Look through the listing below for the line containing "Viewport: 585px width, 504px". Copy it and each line after it up to and including the line containing "Click the 'Select", exactly, leaving out pictures.

== == ==

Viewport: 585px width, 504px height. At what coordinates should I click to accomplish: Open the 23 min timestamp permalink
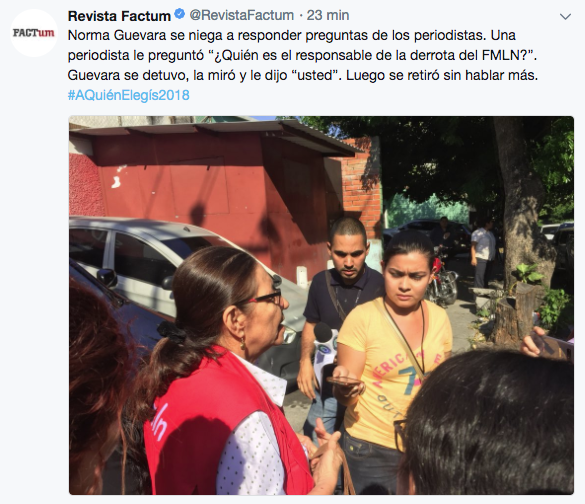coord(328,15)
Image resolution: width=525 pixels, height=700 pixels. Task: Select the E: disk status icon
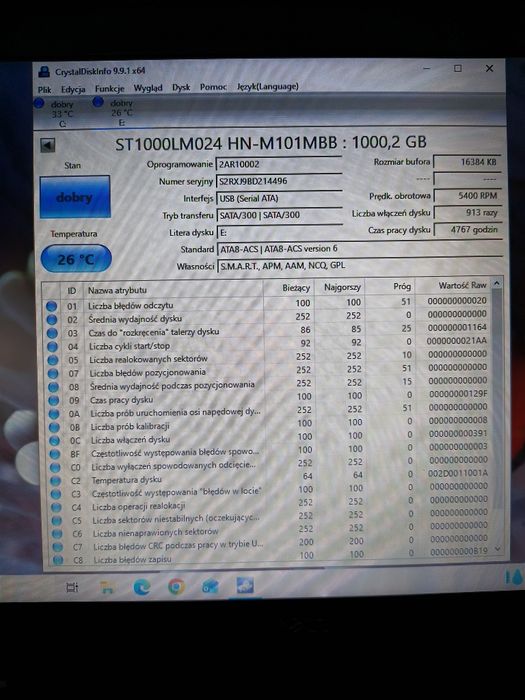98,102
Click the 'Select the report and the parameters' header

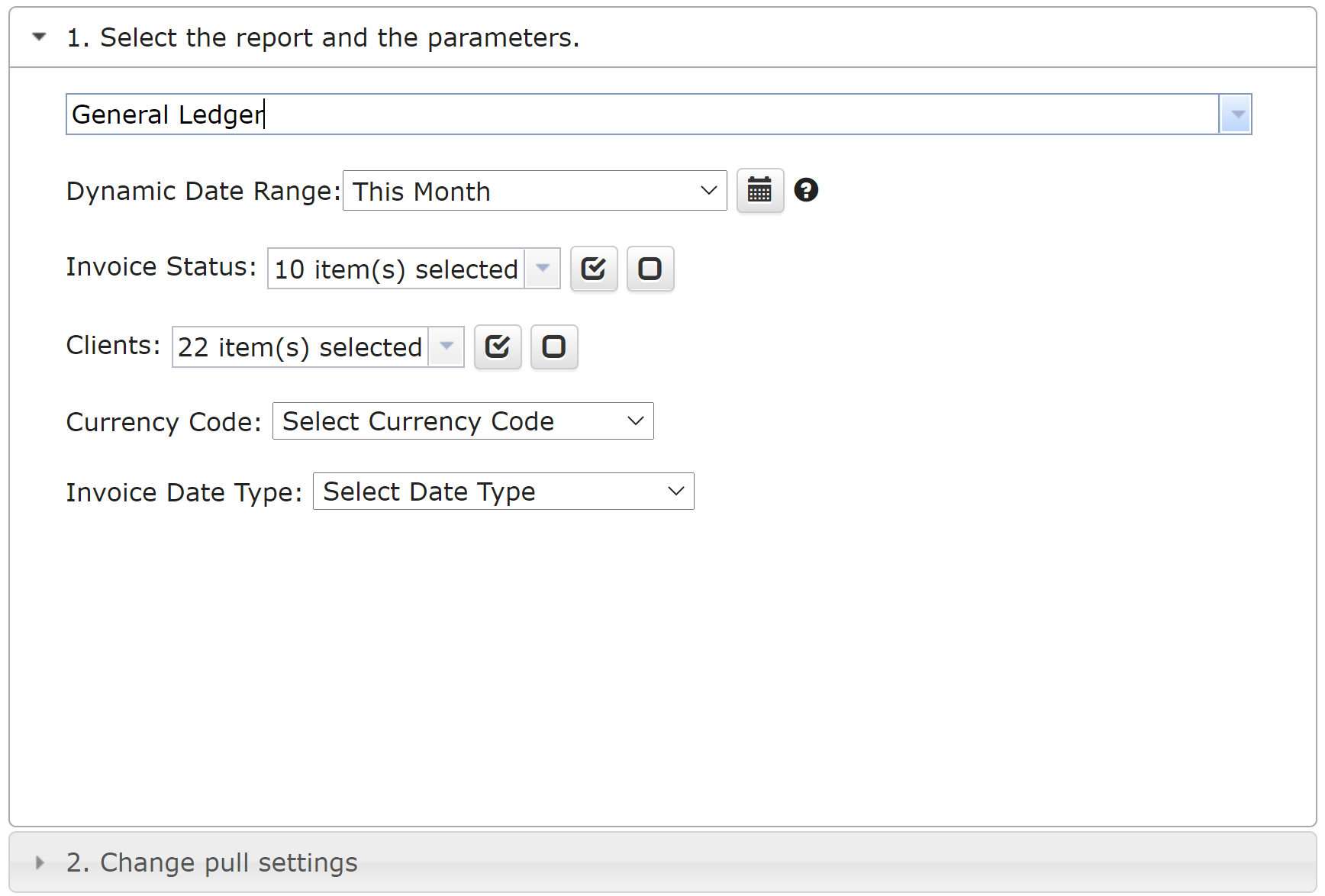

== == ==

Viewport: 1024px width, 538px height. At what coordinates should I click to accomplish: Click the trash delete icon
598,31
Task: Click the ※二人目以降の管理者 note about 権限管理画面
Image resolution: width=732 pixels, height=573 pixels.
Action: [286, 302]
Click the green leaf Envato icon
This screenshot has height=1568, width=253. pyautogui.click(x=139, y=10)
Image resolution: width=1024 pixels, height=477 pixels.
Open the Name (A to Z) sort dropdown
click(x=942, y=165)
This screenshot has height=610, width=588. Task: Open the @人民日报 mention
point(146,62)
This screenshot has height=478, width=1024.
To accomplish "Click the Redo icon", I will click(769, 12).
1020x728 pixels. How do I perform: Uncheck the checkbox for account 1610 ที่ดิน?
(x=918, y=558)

== == ==

__PROBLEM SOLUTION__.
Viewport: 585px width, 504px height. At what coordinates should I click to accomplish: Open the 23 min timestamp permalink
coord(328,15)
Image resolution: width=525 pixels, height=700 pixels. Task: Select the E: disk status icon
98,102
Click the 'Select the report and the parameters' header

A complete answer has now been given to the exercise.